The Supelco® Application Lab was one participant in the interlaboratory trial. The two water samples were analyzed according to the drafted ISO Standard 17943 (Table 1 & 2, Figure 2) using toluene-d8, benzene-d6 and fluorobenzene as internal standards. For the GC analysis a VOCOL® capillary GC column was used, which is an intermediate polarity column that is designed for analysis of VOCs and provides great retention and resolution of highly volatile compounds. For HS-SPME a DVB/CAR/PDMS fiber was used which was also used by the majority of the interlaboratory trial participants. A smaller share of the labs used a CAR/PDMS fiber.

According to ISO Standard 17943 both the Carboxen/PDMS (85 μm) and the DVB/Carboxen/PDMS (50/30 μm) fiber can be used.

Table 1 Conditions for HS-SPME extraction
Table 2Conditions for GC/MS analysis
Chromatogram of 61 VOCs in water after HS-SPME using a VOCOL GC column on Agilent® GC/MS

Figure 2.Chromatogram of 61 VOCs in water after HS-SPME using a VOCOL® GC column on Agilent® GC/MS

Evaluation of the Interlaboratory Trial

More than 40 labs from all over the world registered for this interlaboratory trial. Out of these a total of 27 labs reported results to be included in the evaluation process according ISO 5725-2.17 Nine laboratories did not submit any results. Six labs had to be excluded from the valuation due to significant deviation from the prescribed procedure. Some single results had to be excluded due to outliers.

All 61 parameters had been analyzed by ten labs and nearly all parameters had been analyzed by nine labs. Expressed in a different way, this resulted in the fact that nearly each of the 61 VOCs had been analyzed by more than 20 labs, which provides a valid base for statistical evaluation. The data was analyzed for the overall mean of results (without outliers), the recovery rate (from assigned value), the reproducibility (variation between different labs) and the repeatability (variation within a lab).

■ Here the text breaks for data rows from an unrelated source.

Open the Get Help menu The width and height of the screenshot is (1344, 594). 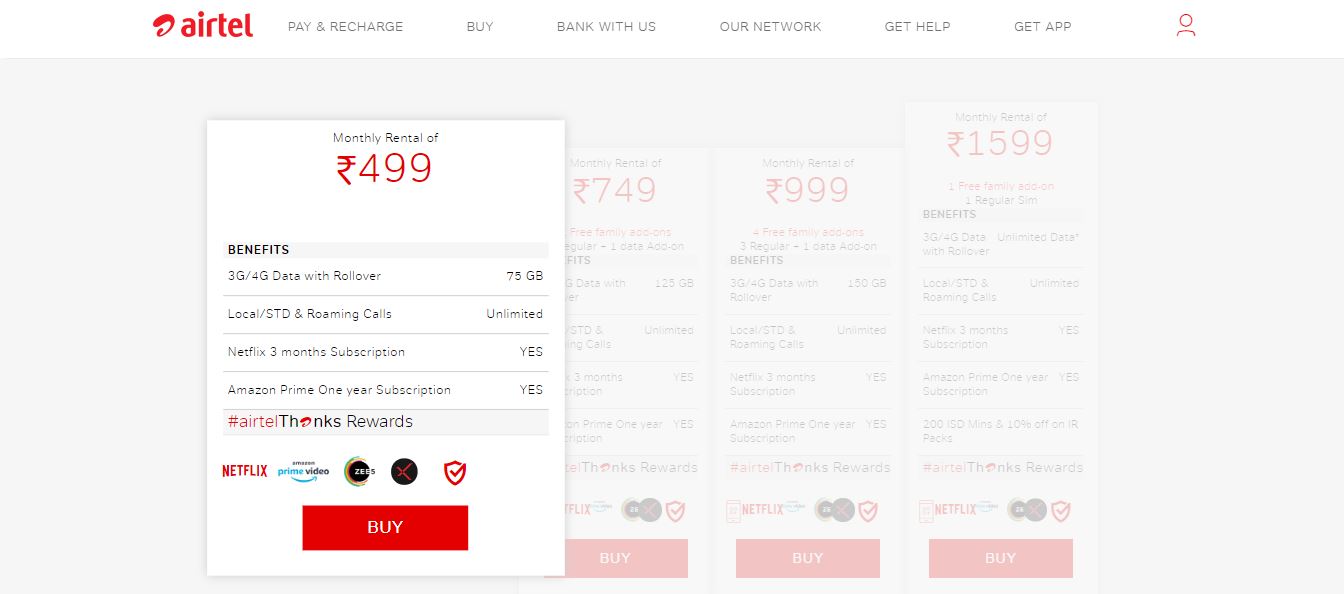pyautogui.click(x=917, y=27)
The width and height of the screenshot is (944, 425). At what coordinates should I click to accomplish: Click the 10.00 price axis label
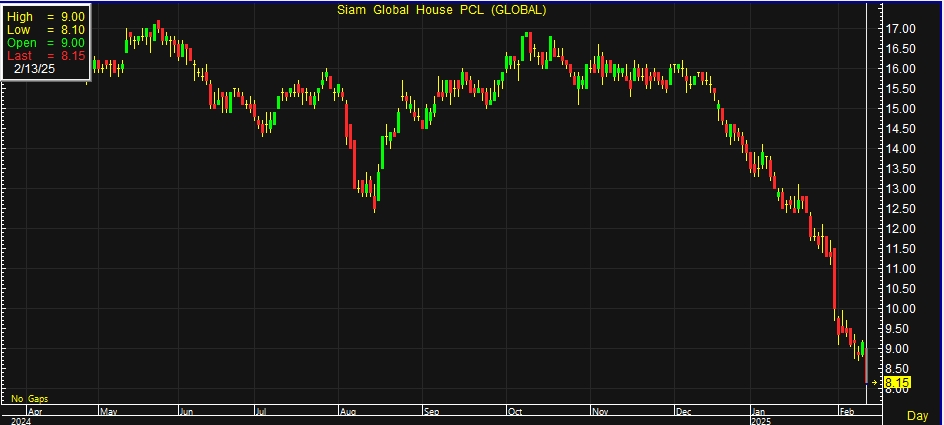pos(902,309)
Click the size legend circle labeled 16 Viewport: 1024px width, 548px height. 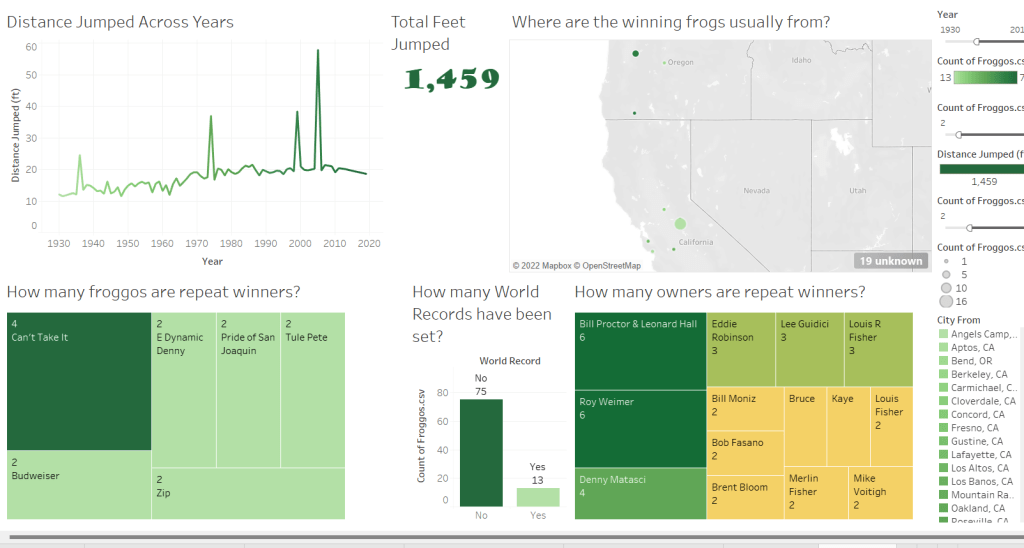coord(945,301)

One example of such an evaluation is shown in Figure 3 for 2-chlorotoluene. For this compound, results from 24 labs could be evaluated. The overall mean value (green line) is very close to the assigned value (purple line). The majority of the 24 labs, even those labs that were new to SPME, achieved results very close to the assigned value. The recovery rate for more than 90% of the compounds was between 84 and 116 % (surface water) and 81 and 118 % (wastewater). The reproducibility (variation between laboratories), for more than 90% of the compounds, was less than 31% (surface water) and less than 35% (wastewater), while the repeatability (variation within a lab) for more than 90% of the compounds was less than 10% (surface water) and less than 8% (wastewater).

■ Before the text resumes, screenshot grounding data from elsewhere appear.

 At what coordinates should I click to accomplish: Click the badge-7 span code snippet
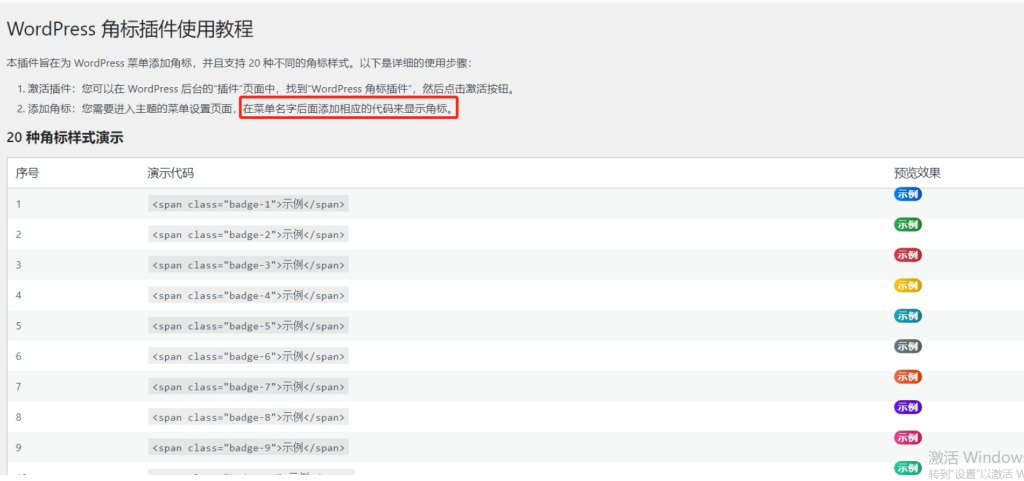(248, 387)
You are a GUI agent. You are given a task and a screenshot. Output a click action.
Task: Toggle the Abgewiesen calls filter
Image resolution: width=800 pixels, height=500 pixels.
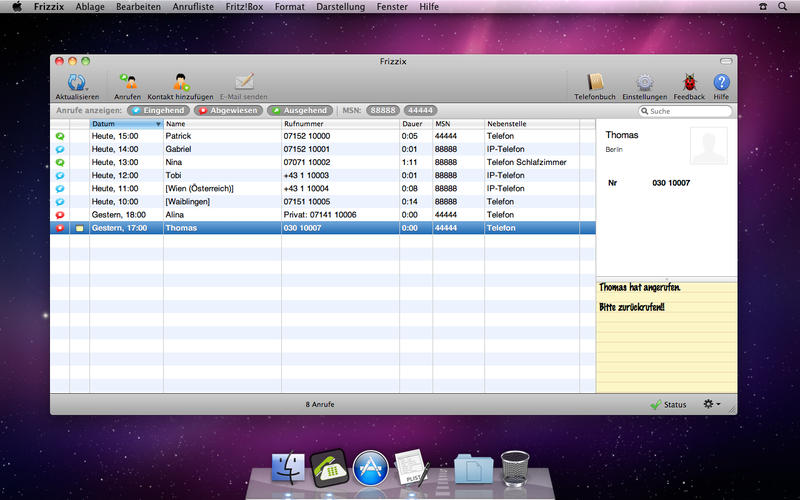tap(228, 110)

Graphical presentation of the results of participating labs at the interlaboratory trial for the validation of ISO 17943 at the example of 2-chlorotoluene

Figure 3.Graphical presentation of the example of 2-chlorotoluene which shows the results of the interlaboratory trial for the validation of ISO 17943. The purple horizontal line is the assigned value; the green horizontal line is overall mean.


The outstanding results in the interlaboratory trial underscore the high performance, reliability and reproducibility of HS-SPME in combination with GC/MS for the determination of VOCs in water. The new ISO 17943 is an improvement on existing official methods for this determination in terms of sensitivity and selectivity. In addition, the capability for full automation of SPME is beneficial for running this analysis 24/7.